The myth of green hydropower

Image: © Michel Roggo

By |2023-09-08T11:04:06+00:00March 13th, 2023|Dams, Freshwater, Hydropower, Threats|Comments Off on The myth of green hydropower

Large dams are disastrous for freshwater ecosystems. From preventing salmon migrations, to flooding niche river ecosystems, to blocking nutrient-rich sediment from getting downstream, hydropower is a catastrophe for wildlife. Yet currently, hydropower supplies more than half of our renewable energy. Isn’t cutting our dependence on fossil fuels worth the biodiversity cost of new dams?
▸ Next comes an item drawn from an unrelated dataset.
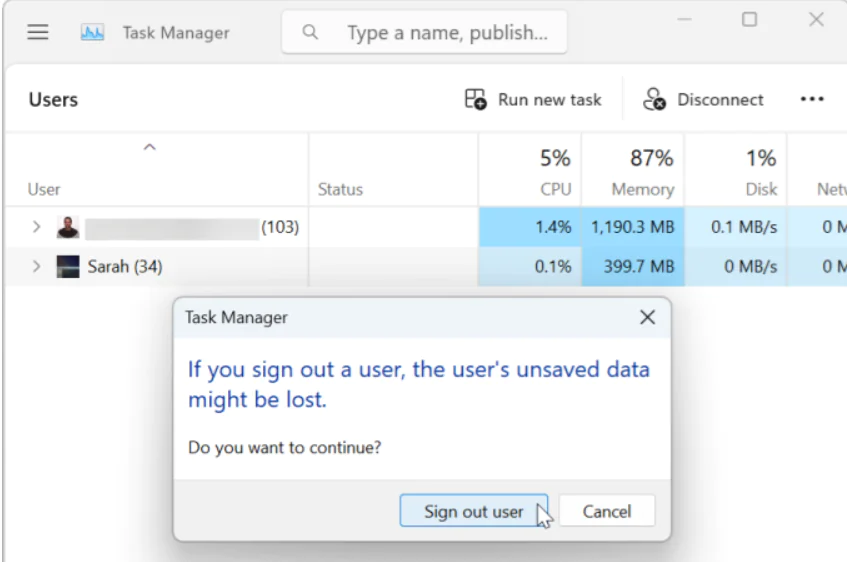This screenshot has width=847, height=562.
Task: Expand the first user row with 103 processes
Action: (36, 227)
The problem with that line of thinking is right there in the question. Dwindling biodiversity and rising emissions are not two separate issues: they are inextricably linked. The ecosystem degradation caused by large hydropower doesn’t just accelerate the global decline in freshwater biodiversity. It also displaces communities, undermines sustainable development, and contributes to climate change.

Green hydropower: fact or fiction?

Although often mis-labelled as renewable, hydropower is not actually net zero. In fact, many hydropower projects are responsible for more greenhouse gas emissions than an equivalent coal-power plant. 

Dams transform fast-flowing rivers into large, stagnant reservoirs. They flood vast swathes of carbon-storing forests, wetlands, and peat swamps. When the flooded ecosystems rot, they release enormous quantities of methane gas—much as burning fossil fuels for energy releases greenhouse gasses once trapped in organic matter.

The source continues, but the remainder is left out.